4.6 Moments of coefficient estimates, MLR matrix edition
Let’s start with the expected value. If we consider our whole vector of coefficient estimates, \(\boldsymbol{b}\), what is the expected value of this vector?
Check yourself! Why is the expected value of the vector \(\boldsymbol{y}\) equal to \(\boldsymbol{X\beta}\)?
\[ E({\boldsymbol b}) = E[(\boldsymbol X' \boldsymbol X)^{-1}\boldsymbol X' \boldsymbol y]\\ = (\boldsymbol X' \boldsymbol X)^{-1}\boldsymbol X' E[{\boldsymbol y}]\\ = (\boldsymbol X' \boldsymbol X)^{-1}\boldsymbol X' \boldsymbol X \boldsymbol \beta\\ = \boldsymbol \beta \]
How about variance?

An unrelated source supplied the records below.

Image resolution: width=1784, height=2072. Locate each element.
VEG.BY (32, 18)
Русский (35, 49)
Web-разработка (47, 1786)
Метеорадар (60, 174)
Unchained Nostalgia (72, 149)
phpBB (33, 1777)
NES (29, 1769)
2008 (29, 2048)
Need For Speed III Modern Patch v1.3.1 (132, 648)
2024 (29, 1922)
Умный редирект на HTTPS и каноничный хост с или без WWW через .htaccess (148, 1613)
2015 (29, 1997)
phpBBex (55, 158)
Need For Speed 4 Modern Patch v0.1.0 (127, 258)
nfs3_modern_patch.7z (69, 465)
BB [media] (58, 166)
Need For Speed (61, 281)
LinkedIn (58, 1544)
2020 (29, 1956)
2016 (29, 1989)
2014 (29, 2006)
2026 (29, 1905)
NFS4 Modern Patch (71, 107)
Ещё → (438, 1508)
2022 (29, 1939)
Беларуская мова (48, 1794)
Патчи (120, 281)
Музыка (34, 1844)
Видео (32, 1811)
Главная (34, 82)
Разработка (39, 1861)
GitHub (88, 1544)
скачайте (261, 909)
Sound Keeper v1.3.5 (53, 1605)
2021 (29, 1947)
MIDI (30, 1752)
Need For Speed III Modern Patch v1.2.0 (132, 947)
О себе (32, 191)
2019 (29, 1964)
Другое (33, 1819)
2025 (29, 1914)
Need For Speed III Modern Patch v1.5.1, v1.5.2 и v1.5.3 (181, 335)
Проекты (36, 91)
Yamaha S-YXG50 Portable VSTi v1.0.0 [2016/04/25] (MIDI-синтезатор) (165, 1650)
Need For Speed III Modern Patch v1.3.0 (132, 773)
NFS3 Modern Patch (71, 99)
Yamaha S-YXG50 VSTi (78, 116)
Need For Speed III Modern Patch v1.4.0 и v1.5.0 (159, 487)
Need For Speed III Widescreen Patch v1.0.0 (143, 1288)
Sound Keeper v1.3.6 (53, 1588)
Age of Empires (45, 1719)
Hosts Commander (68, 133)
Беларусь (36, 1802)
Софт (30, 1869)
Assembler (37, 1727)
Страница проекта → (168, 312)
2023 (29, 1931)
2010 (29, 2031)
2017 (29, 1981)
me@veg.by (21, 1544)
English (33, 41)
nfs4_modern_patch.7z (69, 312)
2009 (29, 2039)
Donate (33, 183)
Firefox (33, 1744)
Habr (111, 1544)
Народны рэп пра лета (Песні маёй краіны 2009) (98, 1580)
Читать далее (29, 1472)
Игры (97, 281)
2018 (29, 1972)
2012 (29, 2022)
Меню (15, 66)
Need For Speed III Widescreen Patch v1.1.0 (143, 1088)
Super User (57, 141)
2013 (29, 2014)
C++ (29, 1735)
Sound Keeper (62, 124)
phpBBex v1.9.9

Well, since we have a whole vector of coefficient estimates, we need a variance-covariance matrix: \[ \begin{aligned} Var({\boldsymbol b}) &= Var[ (\boldsymbol X' \boldsymbol X)^{-1}\boldsymbol X' \boldsymbol y]\\ &= (\boldsymbol X' \boldsymbol X)^{-1}\boldsymbol X'Var[{\boldsymbol y}] ((\boldsymbol X' \boldsymbol X)^{-1}\boldsymbol X')'\\ &= (\boldsymbol X' \boldsymbol X)^{-1}\boldsymbol X'Var[{\boldsymbol y}] \boldsymbol X(\boldsymbol X' \boldsymbol X)^{-1}\\ &= (\boldsymbol X' \boldsymbol X)^{-1}\boldsymbol X'\sigma^2 \boldsymbol I \boldsymbol X(\boldsymbol X' \boldsymbol X)^{-1}\\ &= \sigma^2 (\boldsymbol X' \boldsymbol X)^{-1}\boldsymbol X' \boldsymbol X(\boldsymbol X' \boldsymbol X)^{-1}\\ &= \sigma^2(\boldsymbol X' \boldsymbol X)^{-1} \end{aligned} \]
Let’s check what happens with the simple linear regression case, with just an intercept and a single slope coefficient. Previously we found \((\boldsymbol{X}'\boldsymbol{X})^{-1}\) for this scenario, so let’s use it!
\[ \begin{aligned} (\boldsymbol X' \boldsymbol X)^{-1} &= \frac{1}{nS_{xx}}\left(\begin{array}{cc} \sum_{i=1}^nx_i^2&-\sum_{i=1}^nx_i\\ -\sum_{i=1}^n x_i&n \end{array}\right)\\ &= \frac{1}{S_{xx}}\left(\begin{array}{cc} n^{-1}\sum_{i=1}^nx_i^2&-\bar{x}\\ -\bar{x}&1 \end{array}\right)\\ &= \frac{1}{S_{xx}}\left(\begin{array}{cc} n^{-1}(\sum_{i=1}^nx_i^2 - n\bar{x}^2+ n\bar{x}^2)&-\bar{x}\\ -\bar{x}&1 \end{array}\right)\\ &= \frac{1}{S_{xx}}\left(\begin{array}{cc} n^{-1}S_{xx} + \bar{x}^2&-\bar{x}\\ -\bar{x}&1 \end{array}\right)\\ &= \left(\begin{array}{cc} \frac{1}{n} + \frac{\bar{x}^2}{S_{xx}}&\frac{-\bar{x}}{S_{xx}}\\ \frac{-\bar{x}}{S_{xx}}&\frac{1}{S_{xx}} \end{array}\right)\\ \end{aligned} \] So
\[ \begin{aligned} \sigma^2_{\varepsilon}(\boldsymbol X' \boldsymbol X)^{-1} &= \left(\begin{array}{cc} \sigma^2_{\varepsilon}(\frac{1}{n} + \frac{\bar{x}^2}{S_{xx}})&\frac{-\bar{x}\sigma^2_{\varepsilon}}{S_{xx}}\\ \frac{-\bar{x}\sigma^2_{\varepsilon}}{S_{xx}}&\frac{\sigma^2_{\varepsilon}}{S_{xx}} \end{array}\right)\\ \end{aligned} \]
The diagonal elements of the variance-covariance matrix are the variances of the individual vector components (so \(Var(b_0)\) and \(Var(b_1)\) here). If you’ve seen formulations for the variance or standard error of \(b_0\) or \(b_1\) before, these are equivalent – though you might not have used the sum-of-squares notation previously. Meanwhile, on the off-diagonal, we have the covariance of \(b_0\) and \(b_1\). Are they independent?